[Recorded data]
Segment Open

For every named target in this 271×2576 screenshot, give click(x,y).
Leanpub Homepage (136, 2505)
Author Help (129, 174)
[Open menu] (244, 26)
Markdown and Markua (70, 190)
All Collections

Segment Closed

_Exercise requirements_:
The data above needs to be repeated exactly, line for line.

_Expected output_:
For every named target in this 271×2576 screenshot, give click(x,y).
Leanpub Homepage (136, 2505)
Author Help (129, 174)
[Open menu] (244, 26)
Markdown and Markua (70, 190)
All Collections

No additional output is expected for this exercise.